When you combine the behavioral data that’s possible with immersive technologies, with geographic, demographic, purchasing, biometric, positional, and other data points (most of which can be tracked with current mobile device sensors) the ability to know what people are looking at, how long, their emotional state, where they are, and with which device or content application they are using, you realize that we’re quickly approaching the point where there is enough data to activate machine learning (and in turn Artificial Intelligence, AI) and create high levels of timely personalized content. This new “lifestyle” form of marketing means brands are integrated into our lives, providing us value by improving our health, productivity and happiness. Brand content is integrated and not interrupting daily human life.   
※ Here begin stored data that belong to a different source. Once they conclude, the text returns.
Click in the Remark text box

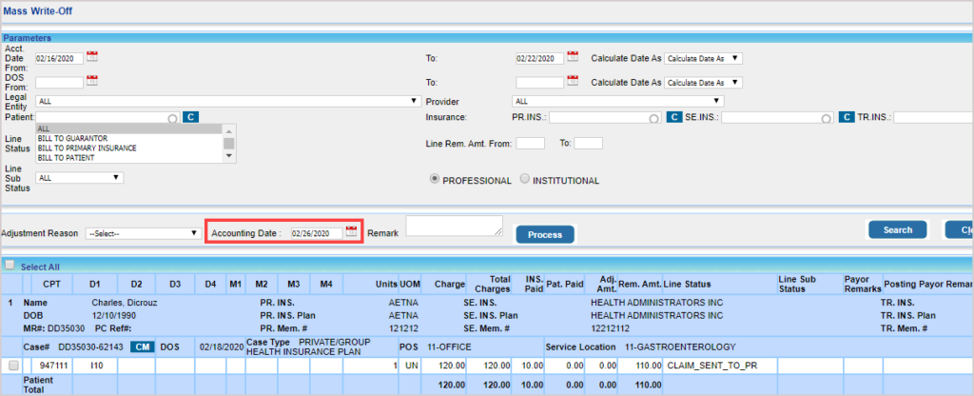click(x=454, y=225)
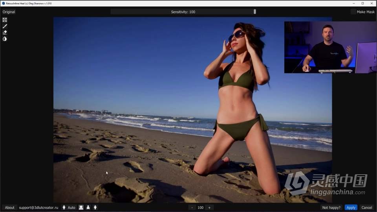Select the fit-to-screen expand icon

coord(5,20)
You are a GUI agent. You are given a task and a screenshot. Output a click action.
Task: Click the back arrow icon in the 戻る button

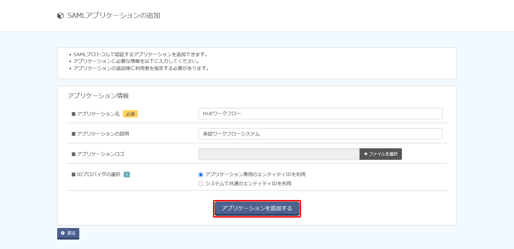(x=63, y=233)
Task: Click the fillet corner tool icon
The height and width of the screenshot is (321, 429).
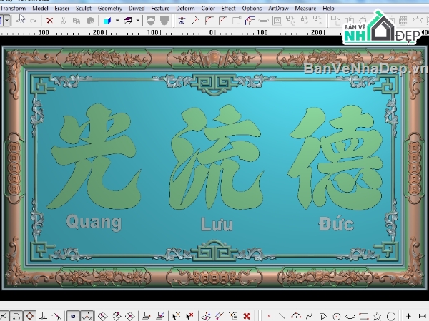Action: click(x=209, y=21)
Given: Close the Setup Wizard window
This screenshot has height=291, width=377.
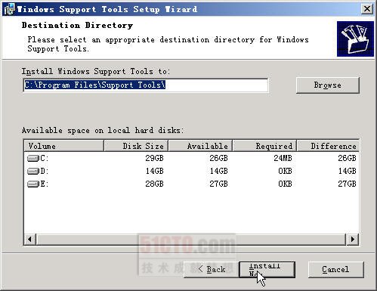Looking at the screenshot, I should 367,9.
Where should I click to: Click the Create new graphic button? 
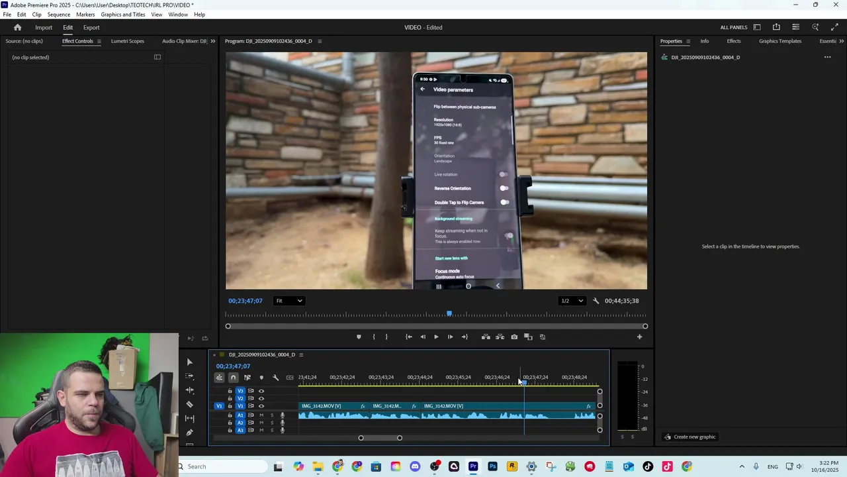coord(690,437)
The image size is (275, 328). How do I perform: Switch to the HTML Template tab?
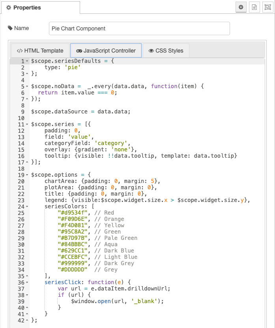(40, 51)
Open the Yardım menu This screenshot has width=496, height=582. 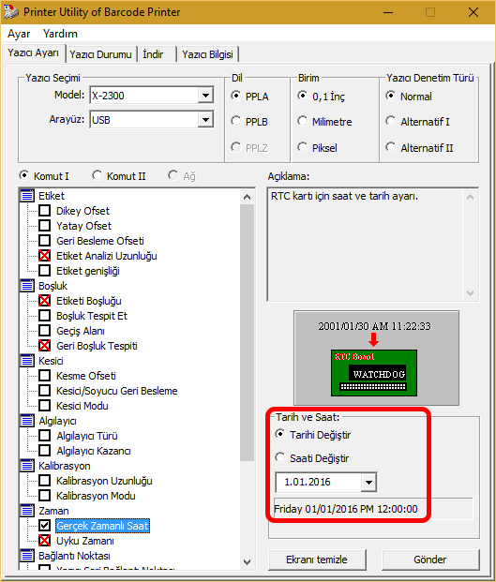(60, 34)
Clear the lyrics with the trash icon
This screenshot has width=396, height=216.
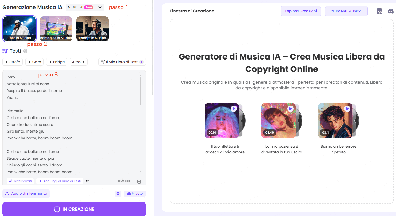139,181
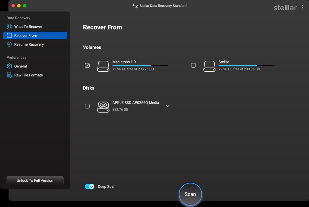Click the Recover From drive icon in sidebar

9,35
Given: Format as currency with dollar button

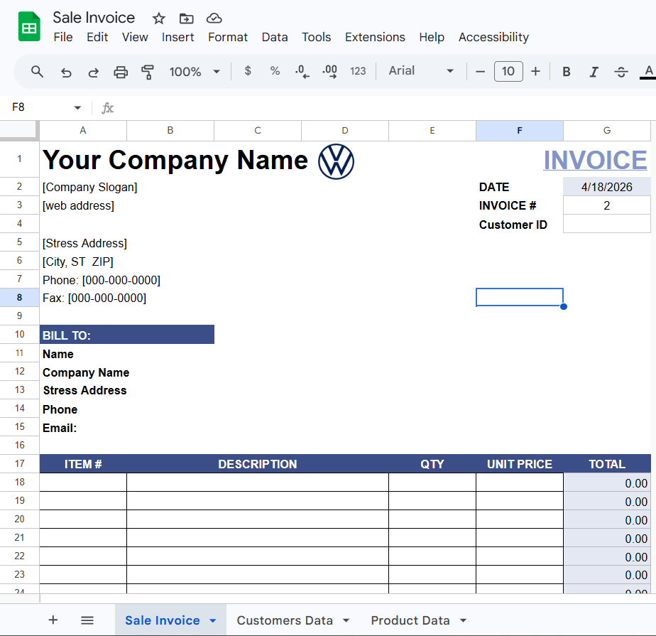Looking at the screenshot, I should (x=248, y=71).
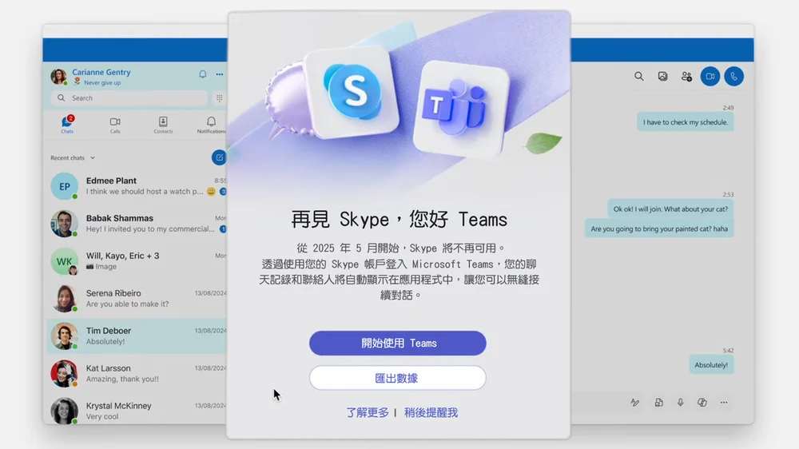Open the chat gallery image icon
Image resolution: width=799 pixels, height=449 pixels.
point(662,76)
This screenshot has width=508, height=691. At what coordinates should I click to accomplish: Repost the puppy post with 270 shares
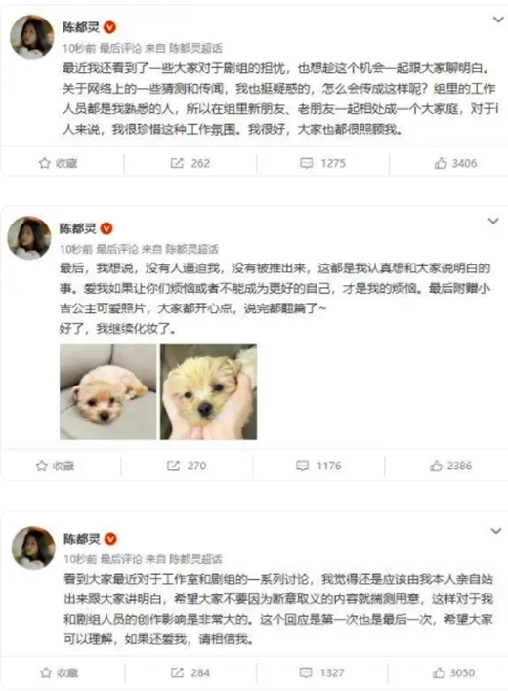(x=186, y=466)
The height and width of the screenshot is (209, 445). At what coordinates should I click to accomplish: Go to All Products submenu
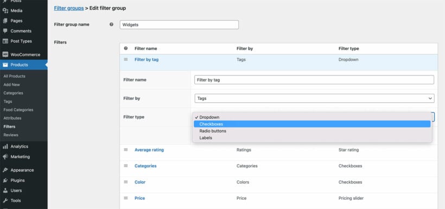click(x=15, y=76)
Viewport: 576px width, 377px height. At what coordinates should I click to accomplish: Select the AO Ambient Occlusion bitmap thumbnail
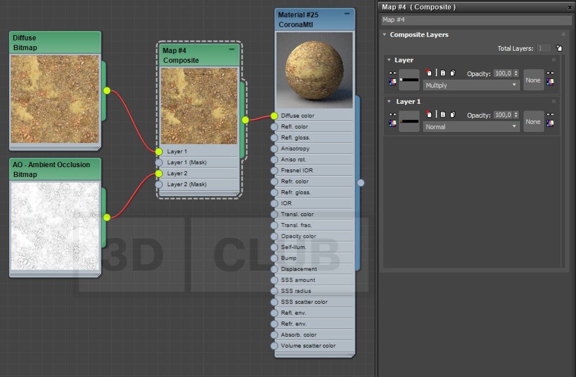point(55,227)
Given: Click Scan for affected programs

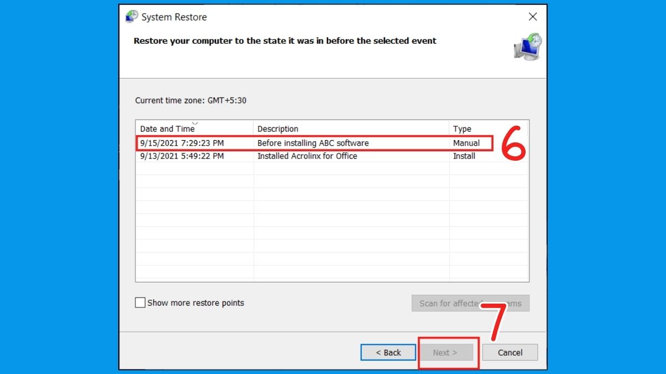Looking at the screenshot, I should [470, 303].
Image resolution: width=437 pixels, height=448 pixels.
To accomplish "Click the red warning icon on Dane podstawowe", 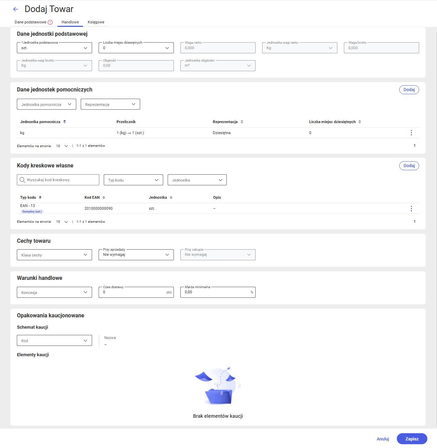I will 50,22.
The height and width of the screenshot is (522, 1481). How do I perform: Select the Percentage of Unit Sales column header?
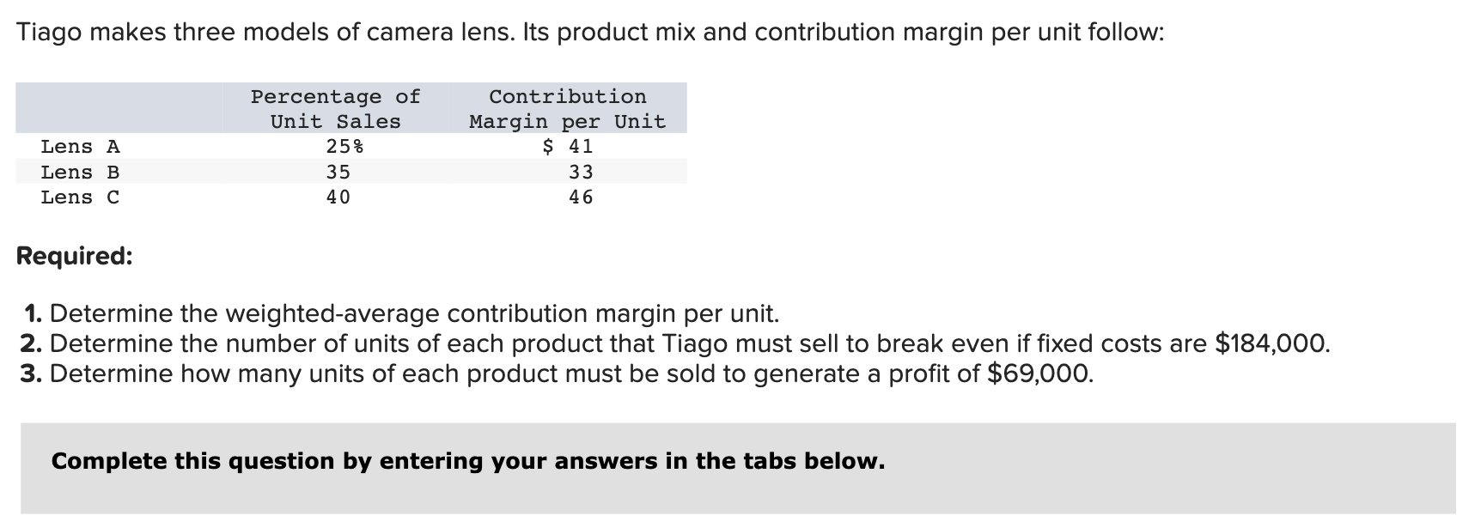pos(336,109)
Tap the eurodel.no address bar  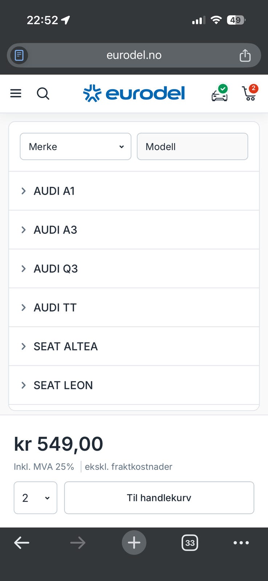click(x=134, y=55)
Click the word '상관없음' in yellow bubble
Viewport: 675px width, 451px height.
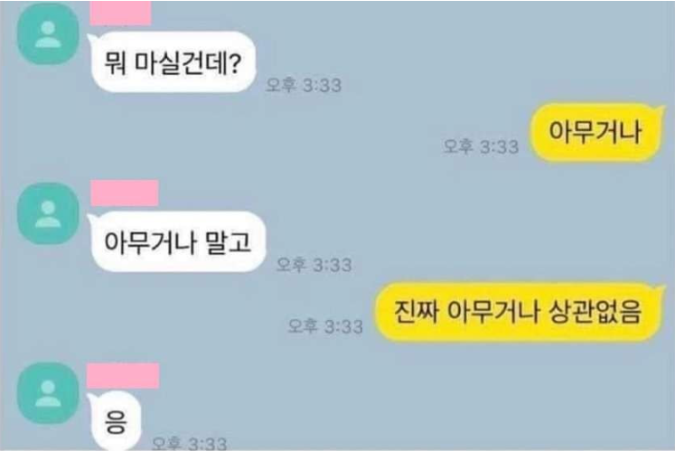tap(595, 312)
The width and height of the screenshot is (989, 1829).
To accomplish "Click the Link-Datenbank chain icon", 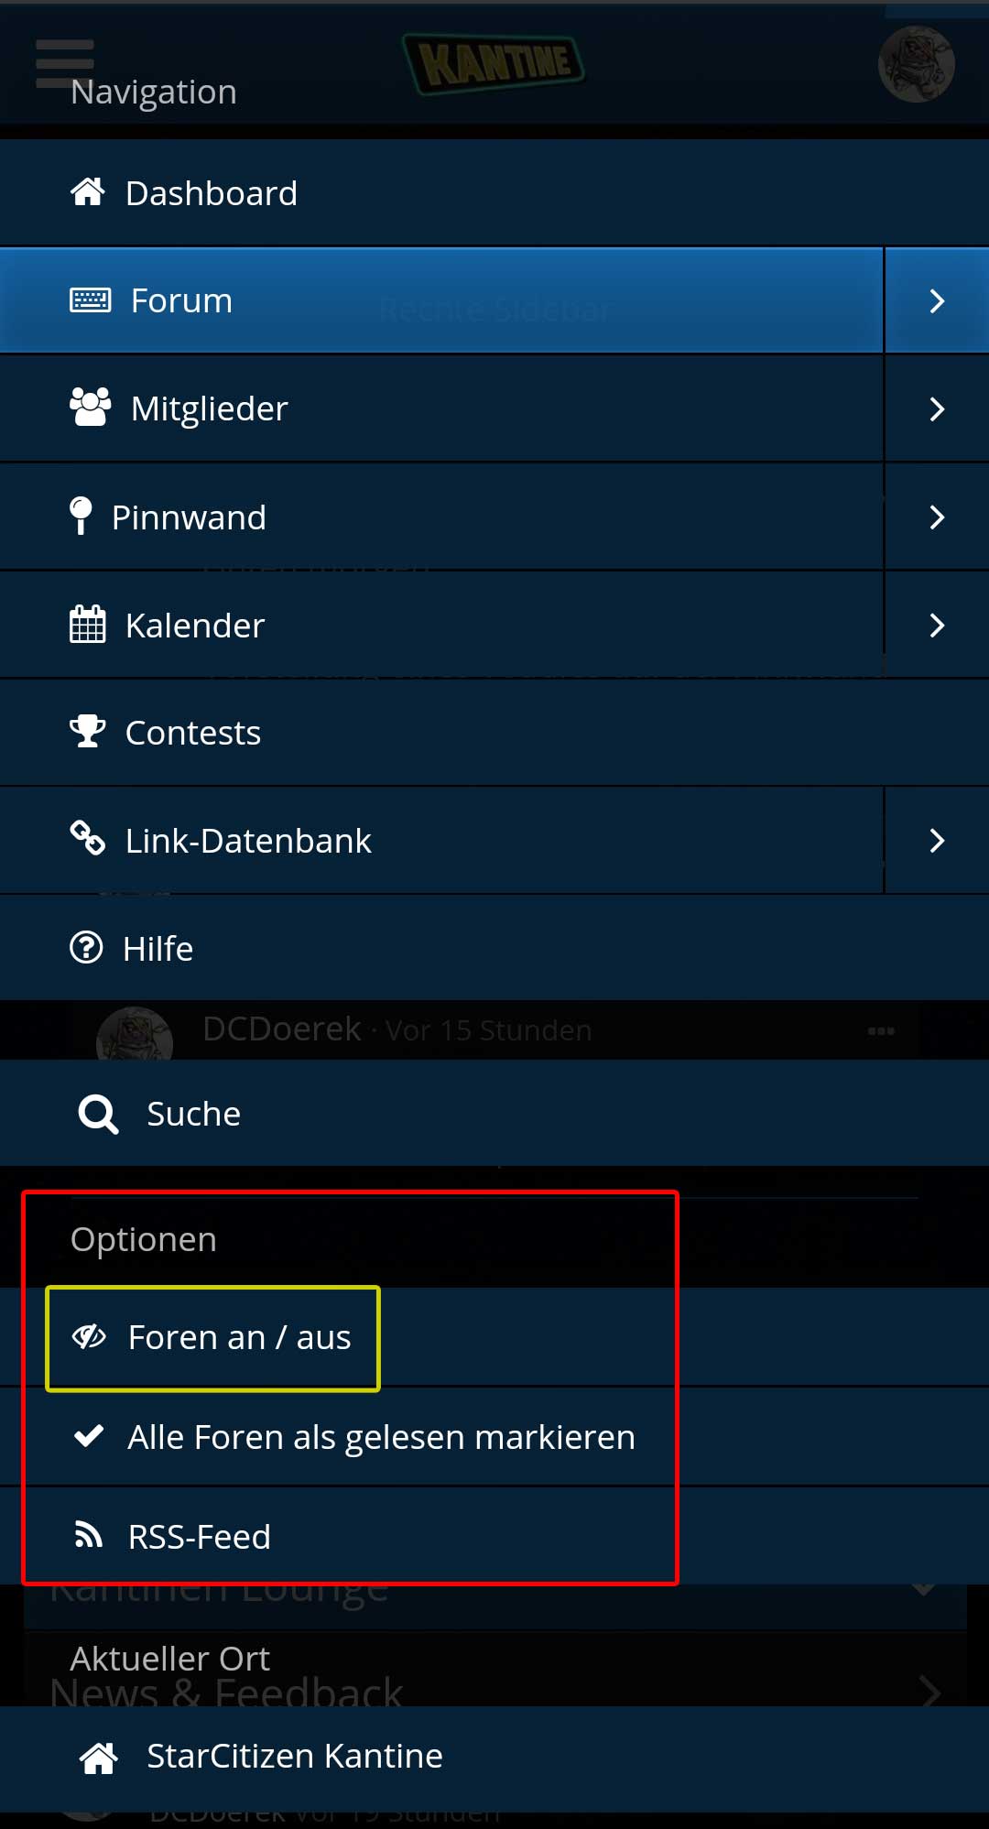I will pyautogui.click(x=88, y=838).
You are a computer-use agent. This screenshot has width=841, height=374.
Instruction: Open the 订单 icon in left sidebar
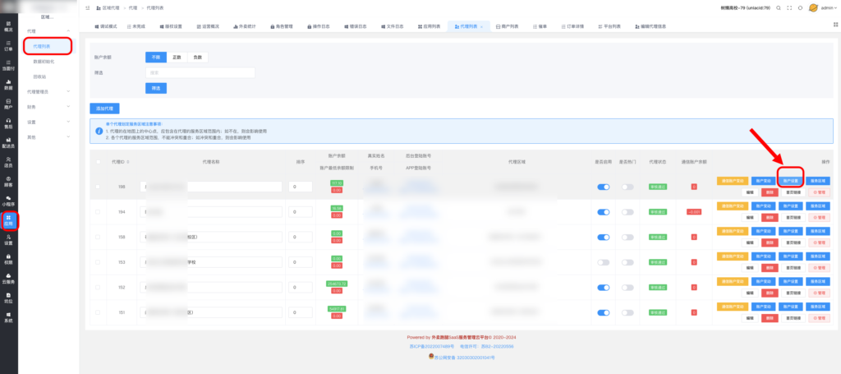pyautogui.click(x=8, y=46)
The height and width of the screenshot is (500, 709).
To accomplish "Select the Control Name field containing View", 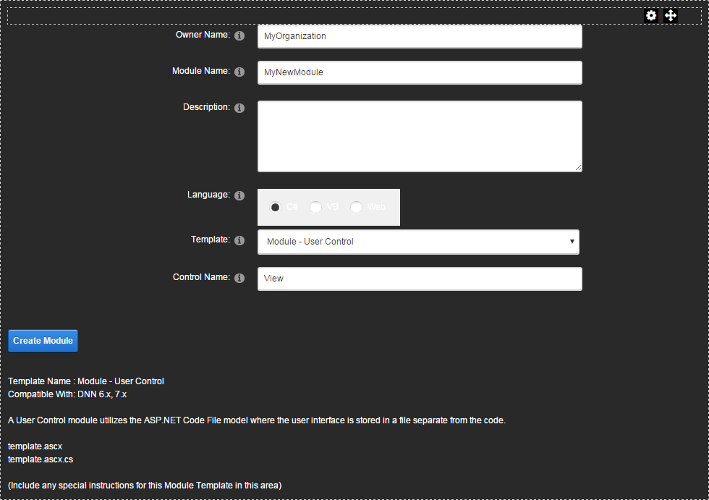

“The era is coming where advertising will be a welcomed companion on the content consumption landscape.”

—Female Tech Executive 

Attention has always been at the root of our economy because it is an intrinsic human desire. But it’s a desire that is also unavoidably scarce. In fact, today, most people earn their living managing or dealing with information in some form or another. In the old information economy, the flow of attention anticipated the flow of money, but in the new attention economy, attention may one day replace money altogether as a form of concrete value currency. Once marketers figure out ways they can more efficiently transact on attention the market will change, once consumers figure out they can monetize their own attention, the economy will react in turn. For those of us in marketing and advertising, it means we need to be on our toes; eager and willing to experiment today with the tools that will be so critical tomorrow.